Heute vor 270 Jahren wurde Muzio Clementi (1752–1832) in Rom geboren. Er erhielt bei den besten Lehrern Musikunterricht und war so begabt, dass er bereits als Neunjähriger eine Anstellung als Organist erhielt und als Zwölfjähriger eine vierstimmige Messe komponierte. Als Vierzehnjähriger folgte er einem reichen Adligen nach England, wo er sich neben der Schulbildung ganz der Musik widmete. Mit 22 Jahren ging er als Pianist, Komponist und Dirigent nach London, wo er großen Erfolg hatte. Er unternahm zwei langjährige Konzertreisen durch ganz Europa, auf denen er viele Musiker kennenlernte. Mit 58 Jahren kehrte er nach London zurück, heiratete, leitete ein Klavierbau-Unternehmen und wurde Verleger, komponierte, dirigierte und gab Klavierunterricht.
Beethoven hatte Clementi in Wien kennengelernt, schätzte seine Kompositionen und veröffentlichte seine eigenen Werke in England in Clementis Verlag. Mozart dagegen hielt Clementi für einen oberflächlichen Pianisten. Allerdings übernahm er später ein Motiv aus Clementis Sonate B-Dur op. 24 Nr. 2 für die Ouvertüre der Zauberflöte.

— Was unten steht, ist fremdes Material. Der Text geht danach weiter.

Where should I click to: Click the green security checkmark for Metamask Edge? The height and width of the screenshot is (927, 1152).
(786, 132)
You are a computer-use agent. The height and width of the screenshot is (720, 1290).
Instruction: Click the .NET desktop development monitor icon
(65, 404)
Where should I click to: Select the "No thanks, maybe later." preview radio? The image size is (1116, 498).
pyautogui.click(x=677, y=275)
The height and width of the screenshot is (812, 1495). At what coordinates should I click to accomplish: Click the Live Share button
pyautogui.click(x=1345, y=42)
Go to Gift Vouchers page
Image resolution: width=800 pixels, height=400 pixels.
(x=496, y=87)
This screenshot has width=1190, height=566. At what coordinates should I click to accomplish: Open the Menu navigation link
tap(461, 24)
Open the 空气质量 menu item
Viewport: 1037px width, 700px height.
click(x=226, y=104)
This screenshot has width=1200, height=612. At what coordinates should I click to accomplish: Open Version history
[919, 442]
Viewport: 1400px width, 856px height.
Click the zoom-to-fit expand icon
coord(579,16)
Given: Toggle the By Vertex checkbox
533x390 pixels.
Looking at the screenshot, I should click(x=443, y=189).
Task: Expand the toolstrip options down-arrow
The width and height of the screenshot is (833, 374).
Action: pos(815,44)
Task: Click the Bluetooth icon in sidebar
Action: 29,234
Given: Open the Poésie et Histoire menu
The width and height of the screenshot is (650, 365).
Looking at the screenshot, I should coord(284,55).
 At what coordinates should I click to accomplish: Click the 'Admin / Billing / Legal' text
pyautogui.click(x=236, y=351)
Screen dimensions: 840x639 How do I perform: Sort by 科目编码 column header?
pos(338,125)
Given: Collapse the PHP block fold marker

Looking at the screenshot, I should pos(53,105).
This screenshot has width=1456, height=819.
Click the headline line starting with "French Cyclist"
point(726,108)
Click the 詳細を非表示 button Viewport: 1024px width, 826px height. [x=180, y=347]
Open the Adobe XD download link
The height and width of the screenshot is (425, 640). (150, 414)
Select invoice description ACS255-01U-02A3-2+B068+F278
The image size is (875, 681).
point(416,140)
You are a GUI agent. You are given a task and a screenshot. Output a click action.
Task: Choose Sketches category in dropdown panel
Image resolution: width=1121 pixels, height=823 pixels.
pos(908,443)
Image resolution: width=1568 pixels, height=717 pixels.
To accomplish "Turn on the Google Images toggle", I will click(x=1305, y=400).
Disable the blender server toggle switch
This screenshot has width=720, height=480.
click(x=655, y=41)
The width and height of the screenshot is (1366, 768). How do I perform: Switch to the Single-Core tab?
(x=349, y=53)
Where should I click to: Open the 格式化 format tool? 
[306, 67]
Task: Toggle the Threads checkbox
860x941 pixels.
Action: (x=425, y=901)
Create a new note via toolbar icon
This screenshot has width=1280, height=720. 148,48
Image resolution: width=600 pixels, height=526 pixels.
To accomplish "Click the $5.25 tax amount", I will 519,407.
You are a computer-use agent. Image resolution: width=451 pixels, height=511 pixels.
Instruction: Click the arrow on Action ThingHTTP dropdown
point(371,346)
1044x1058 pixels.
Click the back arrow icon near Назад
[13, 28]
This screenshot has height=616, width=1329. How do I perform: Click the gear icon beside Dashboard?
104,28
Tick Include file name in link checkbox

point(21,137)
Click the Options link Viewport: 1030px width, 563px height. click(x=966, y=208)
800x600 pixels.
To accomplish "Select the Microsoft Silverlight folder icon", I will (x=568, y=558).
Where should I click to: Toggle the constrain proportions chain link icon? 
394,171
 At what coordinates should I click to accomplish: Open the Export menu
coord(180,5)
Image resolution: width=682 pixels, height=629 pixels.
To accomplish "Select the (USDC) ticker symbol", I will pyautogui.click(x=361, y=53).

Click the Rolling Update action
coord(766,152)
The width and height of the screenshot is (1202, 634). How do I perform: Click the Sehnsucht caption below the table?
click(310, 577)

Hören wir auf der heutigen Klassikliste den 1. Satz aus dieser Sonate. Am Klavier spielt Balázs Szokolay. Und auf der Ergänzungsliste gibt es heute ein Stück, das alle unsere Kinder schon gespielt haben und zum Teil immer noch spielen: die Sonate C-Dur op. 36 Nr. 1, am Klavier Diane Hidy.